Never in our country’s history has it been more important to invest in a 401(k), pension, IRA, or some other form of retirement plan. This post will focus on 401(k) plans seeing as how they are the most popular retirement vehicles among U.S. workers. It should be the case that every employer offered their workers the 401(k). That’s not the case, but most of us wish it were so.
The Longer Life Dilemma
It would be irresponsible to say that people living longer is the biggest inhibitor to saving enough for retirement. It’s not, but it is a factor nonetheless. According to a New York Daily News story published on January 31, the average American can expect to live into his or her mid-80s. Someone who retires at 65 can live another 19 or 20 years.
If a retiree is used to living on $50,000 annually, he or she would need a $1 million retirement fund to maintain the same lifestyle for 20 years. That money could come from a combination of Social Security, a 401(k) plan, real estate, life insurance, and any other investments the retiree might have. But guess what? The bulk of a person’s retirement money comes from a 401(k) plan.
As you can see, living 20 years beyond retirement presents a serious financial problem. If that same retiree only lived to 75, the amount of money needed to sustain him or her would be cut to $500,000. But by extending life expectancy into the mid-80s, we are expecting people to provide for themselves for many more years after retirement.
Start When You’re Young
We all know the secret to saving enough money for retirement: starting when you’re young. An employee investing in a 401(k) plan beginning at age 25 stands a lot better chance of having enough money in retirement than someone who waits until age 45. In the world of retirement investing, time is the worker’s best friend.
Time allows an investor to start out with low risk investments that guarantee a fairly safe return. He or she only needs to be more aggressive as retirement age approaches. But by that time, the bulk of the person’s retirement savings should already be intact.
How Employers Can Help
There is a general rule among America’s employers that companies able to afford 401(k) plans actually offer them. So why do so many not have a plan? Because they are expensive. The typical 401(k) plan is funded by a combination of employee contributions and matching contributions from employers. Companies simply don’t have that money to spend – especially in light of ever-increasing healthcare costs. So what can they do?

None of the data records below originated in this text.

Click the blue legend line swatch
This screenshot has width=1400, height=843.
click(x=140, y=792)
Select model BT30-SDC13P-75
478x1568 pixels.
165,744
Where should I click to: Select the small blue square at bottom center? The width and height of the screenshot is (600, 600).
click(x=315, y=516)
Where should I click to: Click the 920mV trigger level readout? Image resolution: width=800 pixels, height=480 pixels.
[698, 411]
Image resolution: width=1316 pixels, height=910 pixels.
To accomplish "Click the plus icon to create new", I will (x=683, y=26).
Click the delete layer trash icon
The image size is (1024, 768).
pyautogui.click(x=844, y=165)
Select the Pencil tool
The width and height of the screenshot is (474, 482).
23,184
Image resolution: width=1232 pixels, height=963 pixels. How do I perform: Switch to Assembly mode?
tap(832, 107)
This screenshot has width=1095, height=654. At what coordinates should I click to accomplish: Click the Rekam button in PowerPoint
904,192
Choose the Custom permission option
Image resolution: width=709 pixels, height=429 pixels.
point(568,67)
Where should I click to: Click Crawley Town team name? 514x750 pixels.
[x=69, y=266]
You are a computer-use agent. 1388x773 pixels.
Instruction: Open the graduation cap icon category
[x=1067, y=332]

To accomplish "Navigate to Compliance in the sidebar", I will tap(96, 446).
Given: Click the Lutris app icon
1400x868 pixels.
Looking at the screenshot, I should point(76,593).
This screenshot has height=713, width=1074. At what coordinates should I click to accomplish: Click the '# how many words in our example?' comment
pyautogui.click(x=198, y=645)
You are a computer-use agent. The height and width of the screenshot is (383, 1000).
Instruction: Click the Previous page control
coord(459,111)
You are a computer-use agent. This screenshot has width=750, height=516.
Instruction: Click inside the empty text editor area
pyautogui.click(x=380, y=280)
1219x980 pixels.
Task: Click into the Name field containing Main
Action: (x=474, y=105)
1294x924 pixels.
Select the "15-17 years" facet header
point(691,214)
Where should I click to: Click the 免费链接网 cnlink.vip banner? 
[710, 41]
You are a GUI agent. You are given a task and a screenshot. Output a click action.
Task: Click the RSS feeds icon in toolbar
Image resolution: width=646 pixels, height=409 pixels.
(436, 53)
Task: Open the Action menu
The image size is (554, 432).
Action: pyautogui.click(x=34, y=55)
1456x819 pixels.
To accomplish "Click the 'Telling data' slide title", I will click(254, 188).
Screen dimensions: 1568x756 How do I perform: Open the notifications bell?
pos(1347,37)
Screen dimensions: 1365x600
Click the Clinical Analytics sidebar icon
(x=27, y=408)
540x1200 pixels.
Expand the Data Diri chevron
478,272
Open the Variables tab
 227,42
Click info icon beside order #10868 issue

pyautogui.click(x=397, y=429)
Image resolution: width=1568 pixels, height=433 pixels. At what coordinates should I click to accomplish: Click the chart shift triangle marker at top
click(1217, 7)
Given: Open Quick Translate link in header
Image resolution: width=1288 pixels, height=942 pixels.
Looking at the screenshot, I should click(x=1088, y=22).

Benefit Mall, a national payroll and benefits administration company based in Dallas, says there are innovative 401(k) plans that are very affordable. Employers will not find them in the general marketplace, but they will find them through companies like Benefit Mall. These innovative plans can help employees start saving for retirement without being an excessive financial burden to employers.
We are living longer than ever before. That’s good in one sense, but it’s also creating a financial burden for people during retirement. Hopefully more companies will start offering 401(k) plans as our economy improves.